▶ _How to complete this task_:
Could you return all of the records exactly, minus their images?
"""
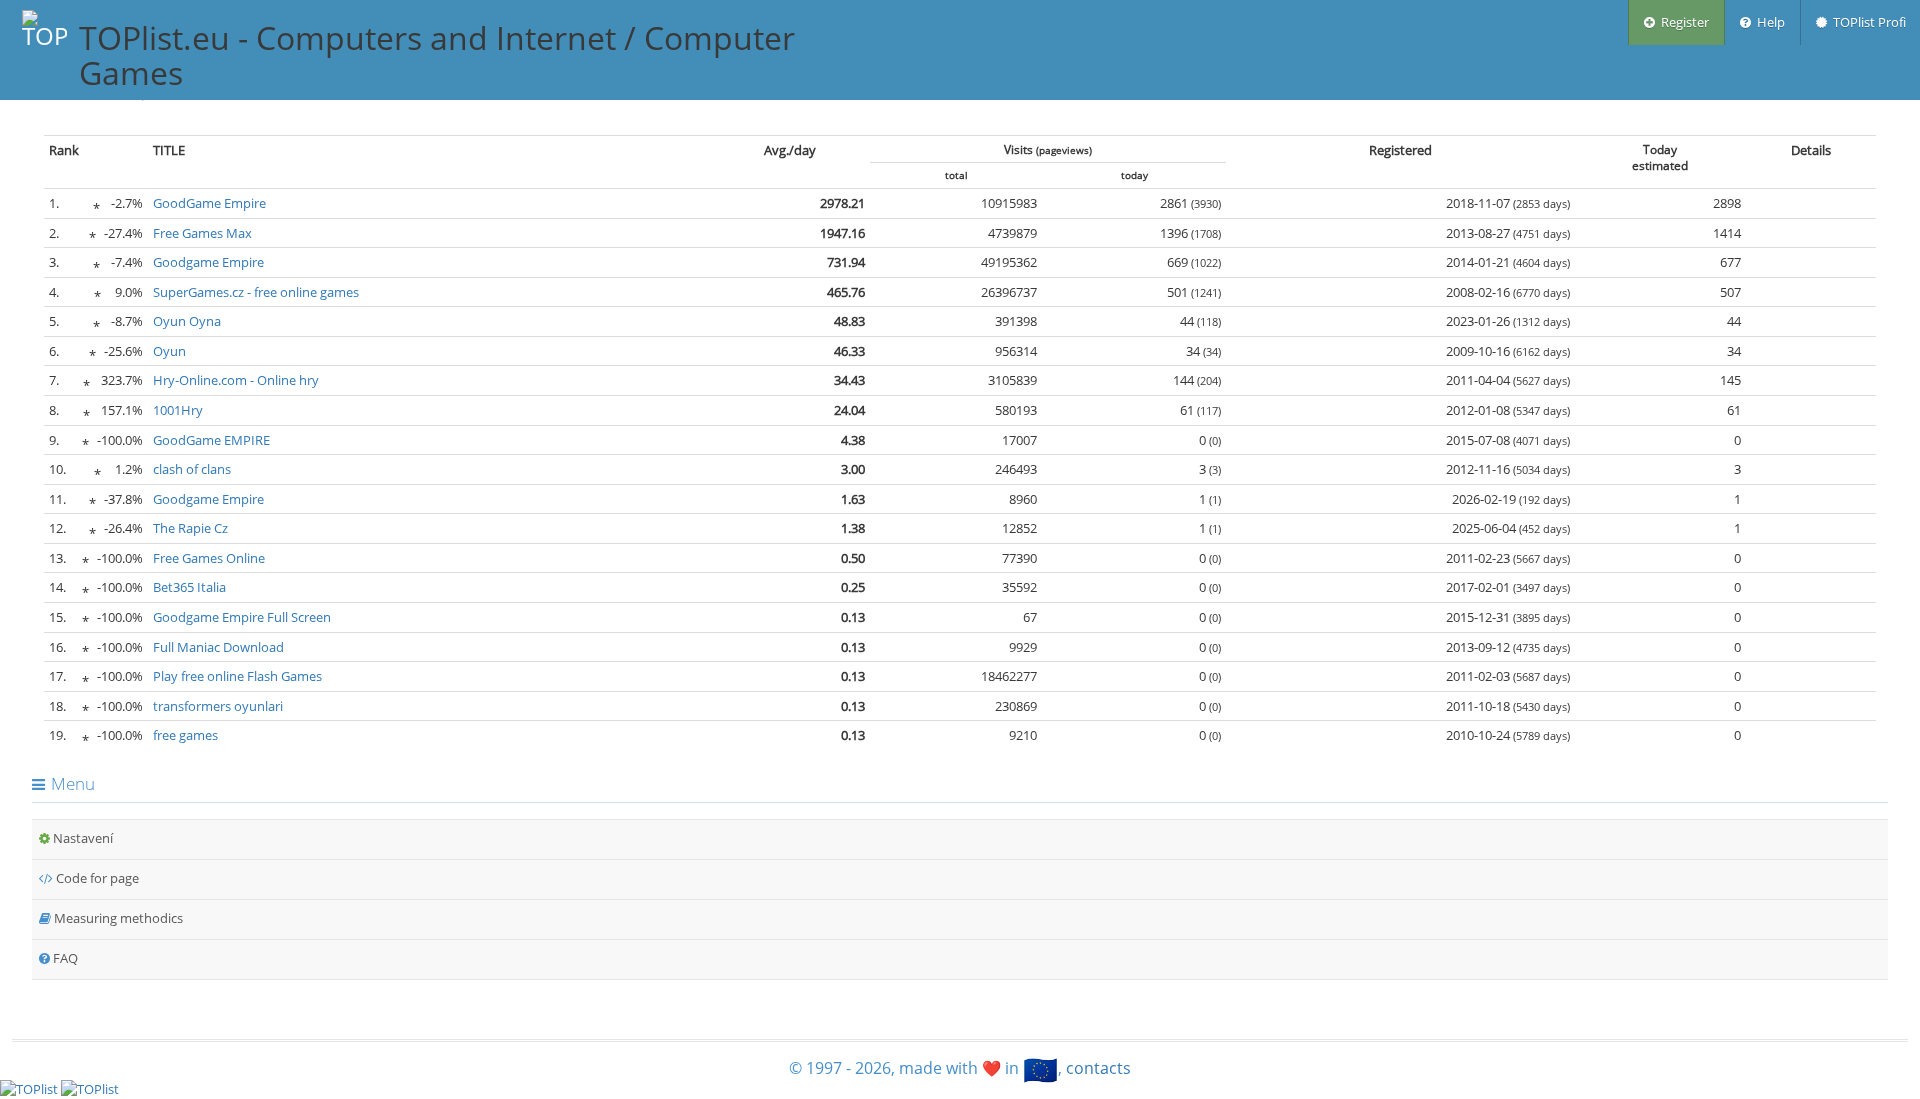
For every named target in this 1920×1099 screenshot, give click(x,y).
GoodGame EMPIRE (211, 440)
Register (1682, 22)
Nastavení (81, 838)
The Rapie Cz (190, 528)
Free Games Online (209, 558)
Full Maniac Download (218, 647)
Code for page (96, 878)
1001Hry (178, 410)
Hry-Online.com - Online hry (236, 380)
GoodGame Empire (209, 203)
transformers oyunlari (218, 706)
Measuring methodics (117, 918)
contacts (1098, 1068)
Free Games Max (202, 233)
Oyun (169, 351)
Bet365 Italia (189, 587)
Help (1768, 22)
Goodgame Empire (208, 262)
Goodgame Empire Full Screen (242, 617)
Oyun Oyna (187, 321)
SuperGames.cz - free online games (256, 292)
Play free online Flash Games (237, 676)
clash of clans (192, 469)
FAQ (64, 958)
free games (185, 735)
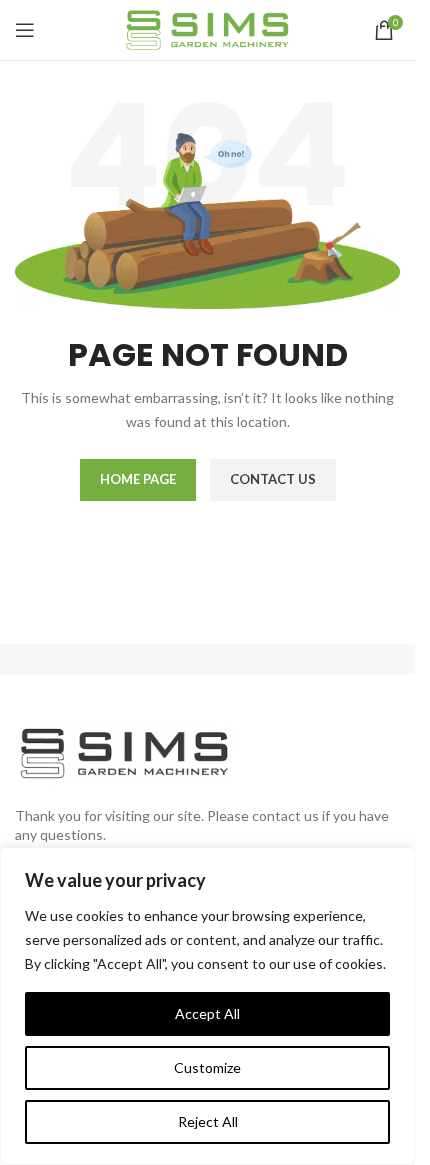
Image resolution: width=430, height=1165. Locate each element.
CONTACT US (273, 479)
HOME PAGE (138, 479)
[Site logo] (207, 28)
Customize (207, 1067)
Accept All (207, 1013)
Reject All (208, 1121)
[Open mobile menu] (25, 30)
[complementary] (207, 1006)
"""
▶ _Exercise output_:
For every named target in this 1920×1099 screenshot, give click(x,y).
GoodGame EMPIRE (211, 440)
Register (1682, 22)
Nastavení (81, 838)
The Rapie Cz (190, 528)
Free Games Online (209, 558)
Full Maniac Download (218, 647)
Code for page (96, 878)
1001Hry (178, 410)
Hry-Online.com - Online hry (236, 380)
GoodGame Empire (209, 203)
transformers oyunlari (218, 706)
Measuring methodics (117, 918)
contacts (1098, 1068)
Free Games Max (202, 233)
Oyun (169, 351)
Bet365 Italia (189, 587)
Help (1768, 22)
Goodgame Empire (208, 262)
Goodgame Empire Full Screen (242, 617)
Oyun Oyna (187, 321)
SuperGames.cz - free online games (256, 292)
Play free online Flash Games (237, 676)
clash of clans (192, 469)
FAQ (64, 958)
free games (185, 735)
Image resolution: width=430, height=1165. Locate each element.
CONTACT US (273, 479)
HOME PAGE (138, 479)
[Site logo] (207, 28)
Customize (207, 1067)
Accept All (207, 1013)
Reject All (208, 1121)
[Open mobile menu] (25, 30)
[complementary] (207, 1006)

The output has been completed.